Field-level scoring, hallucination detection and cost reporting for docture extraction runs.

Readme

@docture/eval

Grade an extraction run.

import { formatFailures, scoreExtraction } from "@docture/eval";

const result = await extractor.extract(pdf.bytes, Invoice);
const score = scoreExtraction(groundTruth, result.data);

expect(score.f1, formatFailures(score)).toBe(1);

The metric

Precision / recall / F1 over flattened leaf paths, with typed comparators. Whole-document exact match is reported too, but it is too blunt to steer by: one misread digit and every document scores zero, which tells you nothing about whether a change helped.

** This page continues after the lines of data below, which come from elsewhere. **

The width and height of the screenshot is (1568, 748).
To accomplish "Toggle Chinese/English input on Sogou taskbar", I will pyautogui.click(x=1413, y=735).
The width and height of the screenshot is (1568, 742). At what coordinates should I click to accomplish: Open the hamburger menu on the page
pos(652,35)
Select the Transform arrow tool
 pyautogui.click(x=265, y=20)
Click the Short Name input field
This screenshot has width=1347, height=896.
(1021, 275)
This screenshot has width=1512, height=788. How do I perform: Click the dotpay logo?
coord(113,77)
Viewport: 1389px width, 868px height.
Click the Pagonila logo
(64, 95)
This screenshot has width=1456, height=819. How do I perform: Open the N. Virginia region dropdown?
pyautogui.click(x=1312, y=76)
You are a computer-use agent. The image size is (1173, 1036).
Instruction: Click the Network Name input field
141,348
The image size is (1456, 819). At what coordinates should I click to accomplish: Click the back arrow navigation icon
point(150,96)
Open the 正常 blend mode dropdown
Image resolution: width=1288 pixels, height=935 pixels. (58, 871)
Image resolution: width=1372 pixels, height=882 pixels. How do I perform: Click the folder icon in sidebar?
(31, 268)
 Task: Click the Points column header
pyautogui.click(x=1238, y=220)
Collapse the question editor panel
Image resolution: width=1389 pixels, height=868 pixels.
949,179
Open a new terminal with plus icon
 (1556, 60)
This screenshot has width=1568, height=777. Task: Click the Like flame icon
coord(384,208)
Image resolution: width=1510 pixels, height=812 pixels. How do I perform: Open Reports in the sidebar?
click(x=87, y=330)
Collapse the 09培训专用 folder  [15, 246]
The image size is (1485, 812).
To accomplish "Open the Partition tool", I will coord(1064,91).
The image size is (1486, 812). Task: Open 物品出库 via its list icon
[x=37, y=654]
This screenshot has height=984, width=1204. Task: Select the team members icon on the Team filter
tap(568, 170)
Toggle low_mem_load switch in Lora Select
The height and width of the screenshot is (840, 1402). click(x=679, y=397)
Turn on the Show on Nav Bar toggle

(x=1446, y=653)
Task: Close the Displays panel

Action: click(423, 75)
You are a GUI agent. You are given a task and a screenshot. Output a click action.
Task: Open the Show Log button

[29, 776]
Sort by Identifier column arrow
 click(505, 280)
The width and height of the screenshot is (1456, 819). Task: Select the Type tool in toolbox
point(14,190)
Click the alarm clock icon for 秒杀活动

Every field lands in one of four buckets, and the distinction matters. A hallucination is not a typo:

| | | |---|---| | match | both present and equal under the right comparator | | mismatch | both present, different | | omission | ground truth has it, the extraction does not | | hallucination | the extraction invented it |

Comparators are chosen by type, then by path: numbers get a tolerance (default one cent), dates compare as days, strings get a similarity floor (default 0.9, which forgives an OCR slip in a long name without accepting a different name).

Arrays

Index-aligned by default, because for a table document order is meaningful and silently reordering rows would hide a real bug. Pass alignArraysBy: "id" when order is not meaningful.

Reporting

aggregate, formatScoreboard (stable Markdown, so a diff between runs is readable) and formatFailures, which never lets a truncated list read as a complete one.